The courts also ordered the confiscation of the Mas-Lucciardi villa in Six-Fours, which it had seized in 2009, then estimated at more than one million euros and occupied by Dominique Lucciardi.
In the Playes business park, the building that housed the breast implant production unit has now been razed. It has reportedly changed hands, and an industrial project is expected to emerge there. But not far away, at the very end of a driveway adjoining a parking lot, remain the ruins of PIP's large administrative and shipping building.
Gutted premises, with broken windows, squatted, and tagged, are a delight for urban exploration enthusiasts who visit abandoned places, as shown in a video posted a month ago on the YouTube channel Terra Découverte.
This site, at the heart of a thriving business park where real estate is scarce, is also waiting to be demolished and decontaminated. To definitively wipe the slate clean of the past.

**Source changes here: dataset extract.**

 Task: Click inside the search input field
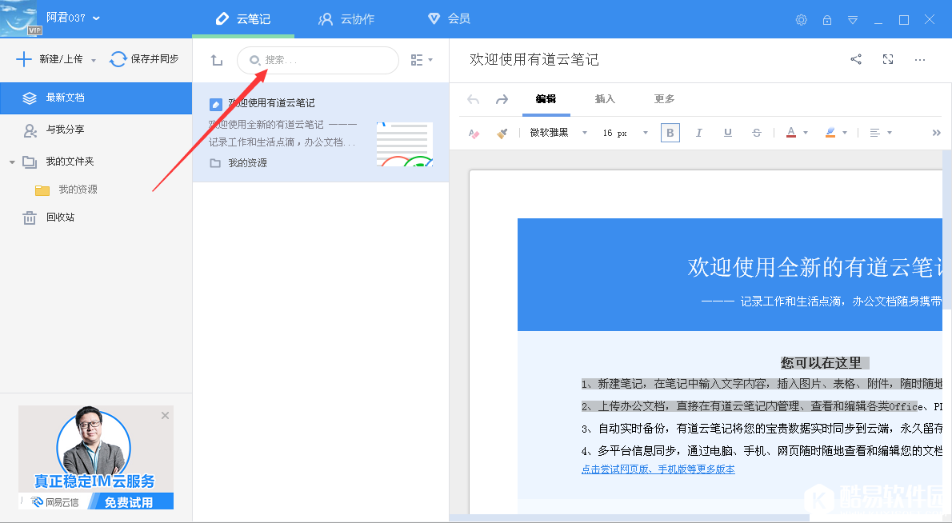pyautogui.click(x=320, y=60)
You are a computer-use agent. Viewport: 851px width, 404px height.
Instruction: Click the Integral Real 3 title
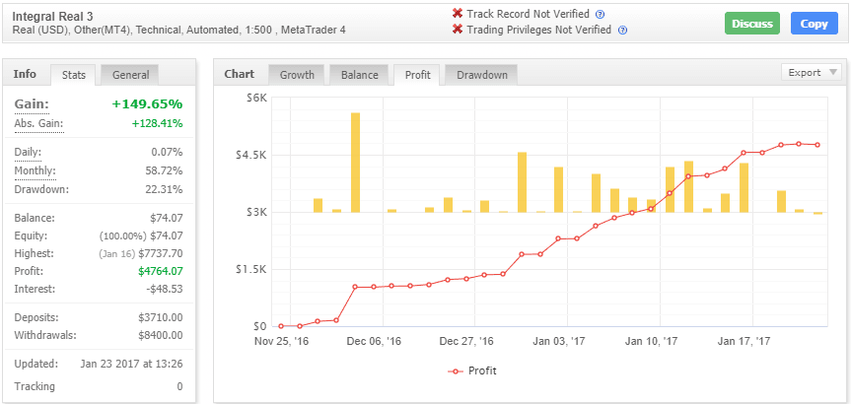pos(47,16)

1991: Jean-Claude Mas (1939-2019) founded Poly Implant Prothèse (PIP) in La Seyne. 2005: Starting this year, several complaints were filed in Great Britain against PIP regarding broken prostheses and health problems. 2006: Complaints regarding defective prostheses began to be filed in France. 2008-2009: PIP attempted to buy the silence of the ever-increasing number of complainants. French cosmetic surgeons alerted the authorities in vain. 2010: The French National Agency for the Safety of Medicines and Health Products (ANSMPS) sounded the alarm. The scandal broke. PIP was liquidated. 2012: Jean-Claude Mas, prosecuted in particular for "deception on the substantial qualities of the product, false advertising and endangering the lives of others", is arrested on January 26 and imprisoned from March 6 to October 29, at the Baumettes prison. 2013: the founder of PIP is notably sentenced to 4 years in prison and a fine of 75,000 euros. 2019: Death of Jean-Claude Mas on April 4 at the age of 79. 2021: The responsibility of the TÜV certifier is confirmed. 2025: Dominique Lucciardi, widow of Jean-Claude Mas, convicted of money laundering by the Marseille criminal court.